▶ _AIM_
Copy the items below exactly as they appear, line for line.

▶ _EXERCISE MATERIAL_
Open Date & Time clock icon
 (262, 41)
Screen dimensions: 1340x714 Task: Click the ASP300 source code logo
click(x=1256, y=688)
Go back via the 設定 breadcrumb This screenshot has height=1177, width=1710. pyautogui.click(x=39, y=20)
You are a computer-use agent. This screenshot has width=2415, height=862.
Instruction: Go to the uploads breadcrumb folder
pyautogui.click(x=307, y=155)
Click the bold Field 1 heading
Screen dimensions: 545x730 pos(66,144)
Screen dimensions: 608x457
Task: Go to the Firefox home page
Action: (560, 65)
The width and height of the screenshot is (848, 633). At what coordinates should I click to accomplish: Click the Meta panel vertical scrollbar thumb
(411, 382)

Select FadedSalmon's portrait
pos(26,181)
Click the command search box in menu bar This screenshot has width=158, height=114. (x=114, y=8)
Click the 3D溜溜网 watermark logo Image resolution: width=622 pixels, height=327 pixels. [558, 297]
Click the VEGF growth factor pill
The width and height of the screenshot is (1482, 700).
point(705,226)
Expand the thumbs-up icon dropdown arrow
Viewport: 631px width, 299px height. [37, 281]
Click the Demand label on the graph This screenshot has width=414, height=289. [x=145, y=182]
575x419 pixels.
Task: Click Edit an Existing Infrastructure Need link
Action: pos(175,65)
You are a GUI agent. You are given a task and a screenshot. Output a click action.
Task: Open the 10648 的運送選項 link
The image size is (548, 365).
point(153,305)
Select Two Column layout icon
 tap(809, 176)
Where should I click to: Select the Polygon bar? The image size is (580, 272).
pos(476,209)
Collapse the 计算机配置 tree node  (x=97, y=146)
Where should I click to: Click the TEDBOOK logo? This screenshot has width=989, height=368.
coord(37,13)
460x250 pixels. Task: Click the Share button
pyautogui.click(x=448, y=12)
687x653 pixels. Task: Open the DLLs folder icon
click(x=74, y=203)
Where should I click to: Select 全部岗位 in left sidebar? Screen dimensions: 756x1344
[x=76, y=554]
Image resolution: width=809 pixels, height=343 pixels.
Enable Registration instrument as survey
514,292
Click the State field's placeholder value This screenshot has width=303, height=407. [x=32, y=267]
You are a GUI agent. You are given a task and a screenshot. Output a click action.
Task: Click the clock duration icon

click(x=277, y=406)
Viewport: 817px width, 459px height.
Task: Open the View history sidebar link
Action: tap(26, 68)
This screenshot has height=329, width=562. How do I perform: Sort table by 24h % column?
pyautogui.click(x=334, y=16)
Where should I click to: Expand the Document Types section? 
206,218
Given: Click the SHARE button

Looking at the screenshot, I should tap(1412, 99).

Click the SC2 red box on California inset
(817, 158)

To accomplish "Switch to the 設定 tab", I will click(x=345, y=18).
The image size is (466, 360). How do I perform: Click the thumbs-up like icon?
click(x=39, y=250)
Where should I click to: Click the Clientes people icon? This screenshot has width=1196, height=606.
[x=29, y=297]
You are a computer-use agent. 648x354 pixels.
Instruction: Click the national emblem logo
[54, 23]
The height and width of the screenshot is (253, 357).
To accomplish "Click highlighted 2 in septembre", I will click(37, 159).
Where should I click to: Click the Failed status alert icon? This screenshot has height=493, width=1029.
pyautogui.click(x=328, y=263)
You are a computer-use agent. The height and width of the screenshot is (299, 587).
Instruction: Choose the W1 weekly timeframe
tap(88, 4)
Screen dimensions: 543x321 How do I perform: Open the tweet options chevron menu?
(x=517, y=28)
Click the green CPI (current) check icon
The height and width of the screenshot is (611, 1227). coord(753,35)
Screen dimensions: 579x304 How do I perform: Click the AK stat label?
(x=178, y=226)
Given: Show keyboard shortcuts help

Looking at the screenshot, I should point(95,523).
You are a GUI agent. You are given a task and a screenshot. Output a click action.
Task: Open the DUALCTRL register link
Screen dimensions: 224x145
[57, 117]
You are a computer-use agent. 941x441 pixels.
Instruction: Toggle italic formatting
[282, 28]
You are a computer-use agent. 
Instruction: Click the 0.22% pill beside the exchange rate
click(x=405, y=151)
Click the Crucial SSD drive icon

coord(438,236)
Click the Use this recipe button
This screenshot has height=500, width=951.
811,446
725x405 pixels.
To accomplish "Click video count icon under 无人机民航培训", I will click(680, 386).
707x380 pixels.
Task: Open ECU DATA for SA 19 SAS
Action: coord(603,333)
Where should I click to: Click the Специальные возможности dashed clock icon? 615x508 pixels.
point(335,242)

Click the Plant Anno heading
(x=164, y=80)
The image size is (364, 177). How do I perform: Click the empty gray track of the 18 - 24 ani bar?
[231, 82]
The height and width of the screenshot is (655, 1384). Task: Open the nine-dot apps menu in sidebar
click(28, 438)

▶ _RIGHT ANSWER_
Open Date & Time clock icon
 (262, 41)
Screen dimensions: 1340x714 Task: Click the ASP300 source code logo
click(x=1256, y=688)
Go back via the 設定 breadcrumb This screenshot has height=1177, width=1710. pyautogui.click(x=39, y=20)
You are a computer-use agent. This screenshot has width=2415, height=862.
Instruction: Go to the uploads breadcrumb folder
pyautogui.click(x=307, y=155)
Click the bold Field 1 heading
Screen dimensions: 545x730 pos(66,144)
Screen dimensions: 608x457
Task: Go to the Firefox home page
Action: (560, 65)
The width and height of the screenshot is (848, 633). At what coordinates should I click to accomplish: Click the Meta panel vertical scrollbar thumb
(411, 382)

Select FadedSalmon's portrait
pos(26,181)
Click the command search box in menu bar This screenshot has width=158, height=114. (x=114, y=8)
Click the 3D溜溜网 watermark logo Image resolution: width=622 pixels, height=327 pixels. [558, 297]
Click the VEGF growth factor pill
The width and height of the screenshot is (1482, 700).
point(705,226)
Expand the thumbs-up icon dropdown arrow
Viewport: 631px width, 299px height. [37, 281]
Click the Demand label on the graph This screenshot has width=414, height=289. [x=145, y=182]
575x419 pixels.
Task: Click Edit an Existing Infrastructure Need link
Action: pos(175,65)
You are a GUI agent. You are given a task and a screenshot. Output a click action.
Task: Open the 10648 的運送選項 link
The image size is (548, 365).
point(153,305)
Select Two Column layout icon
 tap(809, 176)
Where should I click to: Select the Polygon bar? The image size is (580, 272).
pos(476,209)
Collapse the 计算机配置 tree node  (x=97, y=146)
Where should I click to: Click the TEDBOOK logo? This screenshot has width=989, height=368.
coord(37,13)
460x250 pixels. Task: Click the Share button
pyautogui.click(x=448, y=12)
687x653 pixels. Task: Open the DLLs folder icon
click(x=74, y=203)
Where should I click to: Select 全部岗位 in left sidebar? Screen dimensions: 756x1344
[x=76, y=554]
Image resolution: width=809 pixels, height=343 pixels.
Enable Registration instrument as survey
514,292
Click the State field's placeholder value This screenshot has width=303, height=407. [x=32, y=267]
You are a GUI agent. You are given a task and a screenshot. Output a click action.
Task: Click the clock duration icon

click(x=277, y=406)
Viewport: 817px width, 459px height.
Task: Open the View history sidebar link
Action: tap(26, 68)
This screenshot has height=329, width=562. How do I perform: Sort table by 24h % column?
pyautogui.click(x=334, y=16)
Where should I click to: Expand the Document Types section? 
206,218
Given: Click the SHARE button

Looking at the screenshot, I should tap(1412, 99).

Click the SC2 red box on California inset
(817, 158)

To accomplish "Switch to the 設定 tab", I will click(x=345, y=18).
The image size is (466, 360). How do I perform: Click the thumbs-up like icon?
click(x=39, y=250)
Where should I click to: Click the Clientes people icon? This screenshot has width=1196, height=606.
[x=29, y=297]
You are a computer-use agent. 648x354 pixels.
Instruction: Click the national emblem logo
[54, 23]
The height and width of the screenshot is (253, 357).
To accomplish "Click highlighted 2 in septembre", I will click(37, 159).
Where should I click to: Click the Failed status alert icon? This screenshot has height=493, width=1029.
pyautogui.click(x=328, y=263)
You are a computer-use agent. The height and width of the screenshot is (299, 587).
Instruction: Choose the W1 weekly timeframe
tap(88, 4)
Screen dimensions: 543x321 How do I perform: Open the tweet options chevron menu?
(x=517, y=28)
Click the green CPI (current) check icon
The height and width of the screenshot is (611, 1227). coord(753,35)
Screen dimensions: 579x304 How do I perform: Click the AK stat label?
(x=178, y=226)
Given: Show keyboard shortcuts help

Looking at the screenshot, I should point(95,523).
You are a GUI agent. You are given a task and a screenshot. Output a click action.
Task: Open the DUALCTRL register link
Screen dimensions: 224x145
[57, 117]
You are a computer-use agent. 941x441 pixels.
Instruction: Toggle italic formatting
[282, 28]
You are a computer-use agent. 
Instruction: Click the 0.22% pill beside the exchange rate
click(x=405, y=151)
Click the Crucial SSD drive icon

coord(438,236)
Click the Use this recipe button
This screenshot has height=500, width=951.
811,446
725x405 pixels.
To accomplish "Click video count icon under 无人机民航培训", I will click(680, 386).
707x380 pixels.
Task: Open ECU DATA for SA 19 SAS
Action: coord(603,333)
Where should I click to: Click the Специальные возможности dashed clock icon? 615x508 pixels.
point(335,242)

Click the Plant Anno heading
(x=164, y=80)
The image size is (364, 177). How do I perform: Click the empty gray track of the 18 - 24 ani bar?
[231, 82]
The height and width of the screenshot is (655, 1384). Task: Open the nine-dot apps menu in sidebar
click(28, 438)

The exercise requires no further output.